:: Task objective ::
Output, please, exactly those lines of the listing that come before the line with "Open the Zoom", along with that line itself.

:: Data extract ::
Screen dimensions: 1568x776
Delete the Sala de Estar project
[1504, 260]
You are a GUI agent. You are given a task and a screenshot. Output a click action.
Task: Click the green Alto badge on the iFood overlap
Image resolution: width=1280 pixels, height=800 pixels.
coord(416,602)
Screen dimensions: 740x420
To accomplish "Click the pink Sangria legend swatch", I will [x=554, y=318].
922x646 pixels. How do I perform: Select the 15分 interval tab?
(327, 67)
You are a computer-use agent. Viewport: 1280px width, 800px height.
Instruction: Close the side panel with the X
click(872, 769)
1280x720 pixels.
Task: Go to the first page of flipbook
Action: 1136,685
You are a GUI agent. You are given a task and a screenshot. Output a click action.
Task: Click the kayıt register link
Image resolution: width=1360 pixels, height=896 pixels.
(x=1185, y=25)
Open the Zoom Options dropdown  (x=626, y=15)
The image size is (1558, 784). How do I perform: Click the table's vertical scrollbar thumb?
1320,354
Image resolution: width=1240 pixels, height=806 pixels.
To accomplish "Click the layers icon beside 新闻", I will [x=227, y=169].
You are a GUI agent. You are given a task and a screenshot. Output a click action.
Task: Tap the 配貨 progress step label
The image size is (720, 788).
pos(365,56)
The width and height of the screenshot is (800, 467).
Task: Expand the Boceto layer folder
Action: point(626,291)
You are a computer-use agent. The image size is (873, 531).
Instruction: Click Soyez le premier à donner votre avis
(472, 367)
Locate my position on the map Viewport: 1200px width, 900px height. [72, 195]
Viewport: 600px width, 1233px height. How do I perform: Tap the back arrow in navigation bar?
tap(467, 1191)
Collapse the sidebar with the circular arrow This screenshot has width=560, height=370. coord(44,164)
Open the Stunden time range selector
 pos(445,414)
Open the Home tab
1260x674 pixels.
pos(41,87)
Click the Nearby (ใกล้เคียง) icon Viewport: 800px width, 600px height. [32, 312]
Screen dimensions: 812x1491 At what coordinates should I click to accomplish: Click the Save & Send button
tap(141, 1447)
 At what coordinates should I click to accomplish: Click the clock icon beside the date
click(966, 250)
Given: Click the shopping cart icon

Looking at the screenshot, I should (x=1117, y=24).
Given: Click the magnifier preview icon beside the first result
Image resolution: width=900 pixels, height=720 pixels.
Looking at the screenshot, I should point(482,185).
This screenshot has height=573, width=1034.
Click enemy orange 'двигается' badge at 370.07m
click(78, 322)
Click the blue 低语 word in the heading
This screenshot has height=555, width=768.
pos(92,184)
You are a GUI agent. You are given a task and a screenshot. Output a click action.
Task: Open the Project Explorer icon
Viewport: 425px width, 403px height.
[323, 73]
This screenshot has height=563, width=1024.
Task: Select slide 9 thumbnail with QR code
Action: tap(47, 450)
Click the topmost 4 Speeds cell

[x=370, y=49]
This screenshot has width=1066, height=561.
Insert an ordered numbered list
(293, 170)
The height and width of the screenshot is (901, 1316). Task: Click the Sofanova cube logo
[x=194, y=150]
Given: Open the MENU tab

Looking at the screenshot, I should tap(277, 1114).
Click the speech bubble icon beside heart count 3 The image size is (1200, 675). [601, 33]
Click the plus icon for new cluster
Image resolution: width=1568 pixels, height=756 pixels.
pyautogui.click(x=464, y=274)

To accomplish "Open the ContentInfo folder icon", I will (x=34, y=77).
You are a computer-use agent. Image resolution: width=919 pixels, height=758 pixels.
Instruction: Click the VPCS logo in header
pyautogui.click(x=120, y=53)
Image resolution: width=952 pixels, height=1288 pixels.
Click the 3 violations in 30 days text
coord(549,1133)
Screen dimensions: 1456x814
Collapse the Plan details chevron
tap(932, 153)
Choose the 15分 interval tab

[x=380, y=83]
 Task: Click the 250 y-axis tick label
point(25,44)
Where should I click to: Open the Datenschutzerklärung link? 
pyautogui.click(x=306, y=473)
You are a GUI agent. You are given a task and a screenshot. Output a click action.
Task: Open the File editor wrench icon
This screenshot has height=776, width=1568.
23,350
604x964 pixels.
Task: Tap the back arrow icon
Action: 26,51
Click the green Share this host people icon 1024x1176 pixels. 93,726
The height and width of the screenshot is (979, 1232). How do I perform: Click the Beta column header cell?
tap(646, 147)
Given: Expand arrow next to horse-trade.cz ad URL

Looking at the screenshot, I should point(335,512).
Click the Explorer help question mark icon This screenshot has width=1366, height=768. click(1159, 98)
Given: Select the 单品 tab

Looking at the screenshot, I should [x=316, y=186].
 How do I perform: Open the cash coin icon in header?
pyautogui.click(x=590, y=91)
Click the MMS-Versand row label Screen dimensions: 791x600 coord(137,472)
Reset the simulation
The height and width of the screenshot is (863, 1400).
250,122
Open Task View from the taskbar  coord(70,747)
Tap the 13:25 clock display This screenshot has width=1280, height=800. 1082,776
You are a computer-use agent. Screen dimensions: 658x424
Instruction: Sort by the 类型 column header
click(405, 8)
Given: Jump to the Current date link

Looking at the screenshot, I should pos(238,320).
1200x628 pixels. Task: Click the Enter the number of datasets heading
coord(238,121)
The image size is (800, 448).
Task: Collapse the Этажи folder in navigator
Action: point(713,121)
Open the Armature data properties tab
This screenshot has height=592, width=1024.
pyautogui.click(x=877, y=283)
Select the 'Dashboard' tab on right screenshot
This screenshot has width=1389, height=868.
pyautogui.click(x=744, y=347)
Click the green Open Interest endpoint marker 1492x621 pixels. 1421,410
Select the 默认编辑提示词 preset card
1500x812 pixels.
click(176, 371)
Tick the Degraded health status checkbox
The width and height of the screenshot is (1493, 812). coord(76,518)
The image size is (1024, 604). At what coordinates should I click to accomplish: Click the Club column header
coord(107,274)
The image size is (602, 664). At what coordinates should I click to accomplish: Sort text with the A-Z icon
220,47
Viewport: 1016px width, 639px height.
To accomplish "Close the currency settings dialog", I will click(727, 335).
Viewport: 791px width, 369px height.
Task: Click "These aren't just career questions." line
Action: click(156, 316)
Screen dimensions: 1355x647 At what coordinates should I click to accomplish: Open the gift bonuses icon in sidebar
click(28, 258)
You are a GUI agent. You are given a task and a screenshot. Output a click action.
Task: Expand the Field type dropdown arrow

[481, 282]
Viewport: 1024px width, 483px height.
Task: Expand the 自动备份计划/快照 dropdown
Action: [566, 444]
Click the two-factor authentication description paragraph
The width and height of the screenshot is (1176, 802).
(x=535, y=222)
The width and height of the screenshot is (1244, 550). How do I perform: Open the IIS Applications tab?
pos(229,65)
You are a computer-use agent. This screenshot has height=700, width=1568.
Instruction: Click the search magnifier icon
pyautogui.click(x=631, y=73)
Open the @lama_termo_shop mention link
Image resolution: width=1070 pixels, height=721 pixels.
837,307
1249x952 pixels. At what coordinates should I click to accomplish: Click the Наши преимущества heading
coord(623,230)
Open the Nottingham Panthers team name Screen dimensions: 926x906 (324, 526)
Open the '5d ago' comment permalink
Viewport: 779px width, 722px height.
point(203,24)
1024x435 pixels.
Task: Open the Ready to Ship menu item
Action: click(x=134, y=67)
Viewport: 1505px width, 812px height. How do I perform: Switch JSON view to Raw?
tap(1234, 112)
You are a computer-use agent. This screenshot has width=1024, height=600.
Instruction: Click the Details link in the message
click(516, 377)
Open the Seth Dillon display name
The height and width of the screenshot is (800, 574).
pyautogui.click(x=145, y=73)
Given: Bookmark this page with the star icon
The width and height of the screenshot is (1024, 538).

:: Result below ::
Screen dimensions: 1568x776
Delete the Sala de Estar project
[1504, 260]
You are a GUI agent. You are given a task and a screenshot. Output a click action.
Task: Click the green Alto badge on the iFood overlap
Image resolution: width=1280 pixels, height=800 pixels.
coord(416,602)
Screen dimensions: 740x420
To accomplish "Click the pink Sangria legend swatch", I will [x=554, y=318].
922x646 pixels. How do I perform: Select the 15分 interval tab?
(327, 67)
You are a computer-use agent. Viewport: 1280px width, 800px height.
Instruction: Close the side panel with the X
click(872, 769)
1280x720 pixels.
Task: Go to the first page of flipbook
Action: 1136,685
You are a GUI agent. You are given a task and a screenshot. Output a click action.
Task: Click the kayıt register link
Image resolution: width=1360 pixels, height=896 pixels.
(x=1185, y=25)
Open the Zoom Options dropdown  (x=626, y=15)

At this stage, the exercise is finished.